[Data for analysis Boundary: Start]

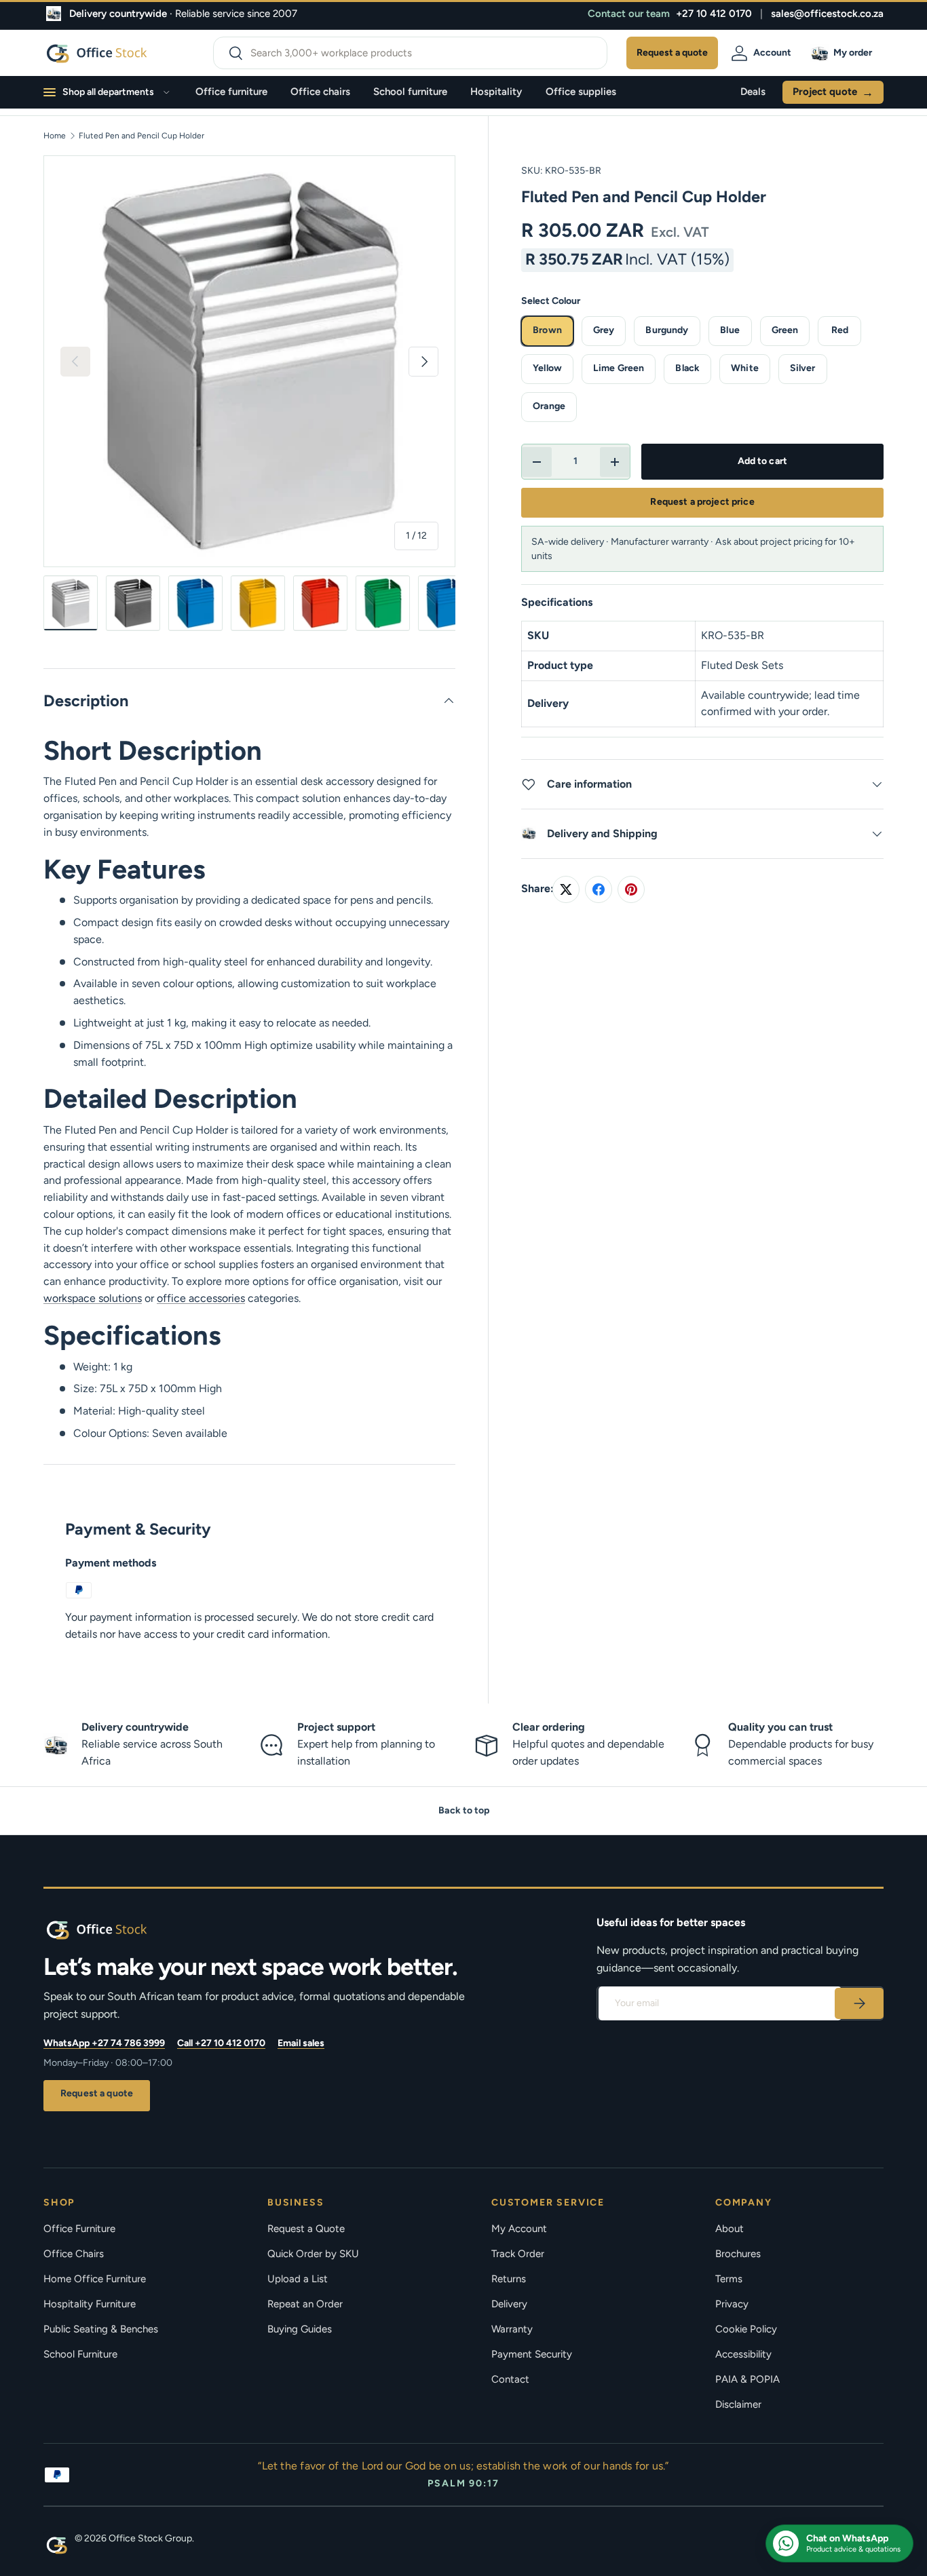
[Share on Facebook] (598, 889)
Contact (510, 2379)
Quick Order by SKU (313, 2254)
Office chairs (320, 91)
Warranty (512, 2329)
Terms (728, 2279)
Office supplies (581, 91)
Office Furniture (79, 2229)
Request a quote (96, 2093)
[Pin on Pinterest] (631, 889)
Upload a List (297, 2279)
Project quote (833, 92)
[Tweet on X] (566, 889)
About (729, 2229)
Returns (508, 2279)
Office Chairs (73, 2254)
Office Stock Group (150, 2538)
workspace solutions (92, 1298)
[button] (843, 53)
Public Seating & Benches (100, 2329)
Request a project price (702, 501)
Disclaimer (738, 2404)
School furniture (410, 91)
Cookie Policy (746, 2329)
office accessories (201, 1298)
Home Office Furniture (94, 2279)
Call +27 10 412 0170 (221, 2043)
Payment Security (531, 2354)
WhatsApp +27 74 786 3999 (104, 2043)
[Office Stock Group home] (118, 1929)
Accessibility (743, 2354)
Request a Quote (306, 2229)
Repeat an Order (305, 2304)
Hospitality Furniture (89, 2304)
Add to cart (763, 461)
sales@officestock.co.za (827, 13)
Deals (752, 91)
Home (54, 135)
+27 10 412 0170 (714, 13)
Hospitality (496, 91)
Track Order (517, 2254)
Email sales (301, 2043)
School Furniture (80, 2354)
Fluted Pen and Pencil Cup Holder (141, 135)
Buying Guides (299, 2329)
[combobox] (410, 53)
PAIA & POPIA (747, 2379)
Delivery (509, 2304)
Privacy (732, 2304)
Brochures (738, 2254)
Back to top (463, 1810)
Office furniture (231, 91)
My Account (519, 2229)
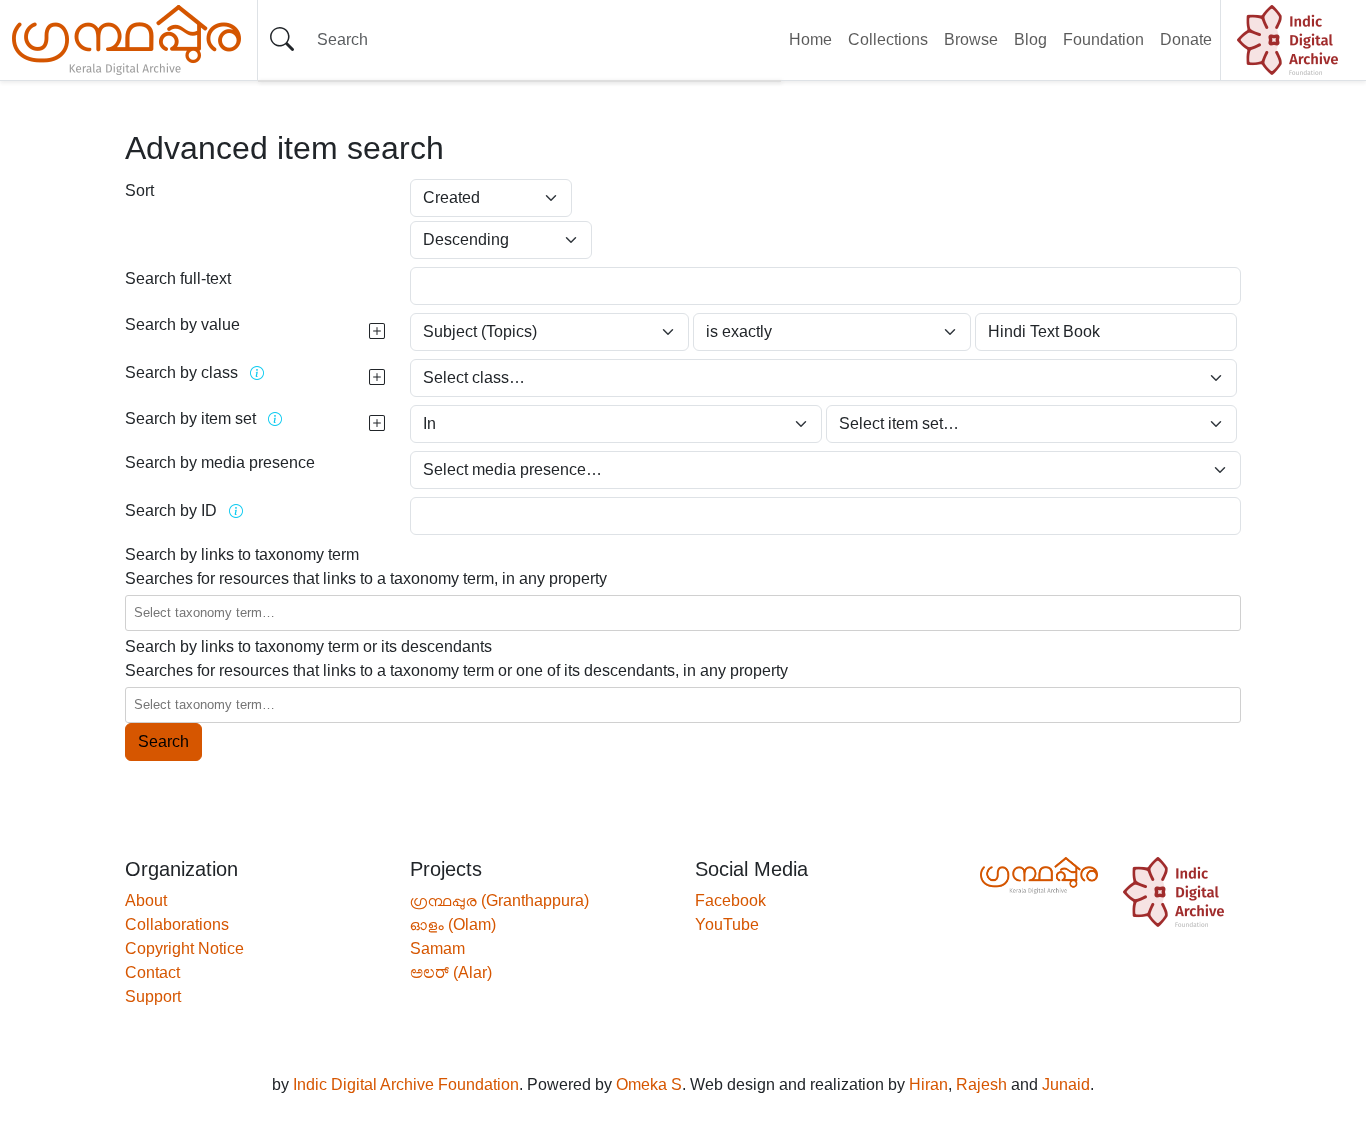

[Data for analysis Boundary: End]

§ **To do**
Set down the records above exactly, leaving out pictures.

§ **Answer space**
[Share on Facebook] (598, 889)
Contact (510, 2379)
Quick Order by SKU (313, 2254)
Office chairs (320, 91)
Warranty (512, 2329)
Terms (728, 2279)
Office supplies (581, 91)
Office Furniture (79, 2229)
Request a quote (96, 2093)
[Pin on Pinterest] (631, 889)
Upload a List (297, 2279)
Project quote (833, 92)
[Tweet on X] (566, 889)
About (729, 2229)
Returns (508, 2279)
Office Chairs (73, 2254)
Office Stock Group (150, 2538)
workspace solutions (92, 1298)
[button] (843, 53)
Public Seating & Benches (100, 2329)
Request a project price (702, 501)
Disclaimer (738, 2404)
School furniture (410, 91)
Cookie Policy (746, 2329)
office accessories (201, 1298)
Home Office Furniture (94, 2279)
Call +27 10 412 0170 (221, 2043)
Payment Security (531, 2354)
WhatsApp +27 74 786 3999 (104, 2043)
[Office Stock Group home] (118, 1929)
Accessibility (743, 2354)
Request a Quote (306, 2229)
Repeat an Order (305, 2304)
Hospitality Furniture (89, 2304)
Add to cart (763, 461)
sales@officestock.co.za (827, 13)
Deals (752, 91)
Home (54, 135)
+27 10 412 0170 (714, 13)
Hospitality (496, 91)
Track Order (517, 2254)
Email sales (301, 2043)
School Furniture (80, 2354)
Fluted Pen and Pencil Cup Holder (141, 135)
Buying Guides (299, 2329)
[combobox] (410, 53)
PAIA & POPIA (747, 2379)
Delivery (509, 2304)
Privacy (732, 2304)
Brochures (738, 2254)
Back to top (463, 1810)
Office furniture (231, 91)
My Account (519, 2229)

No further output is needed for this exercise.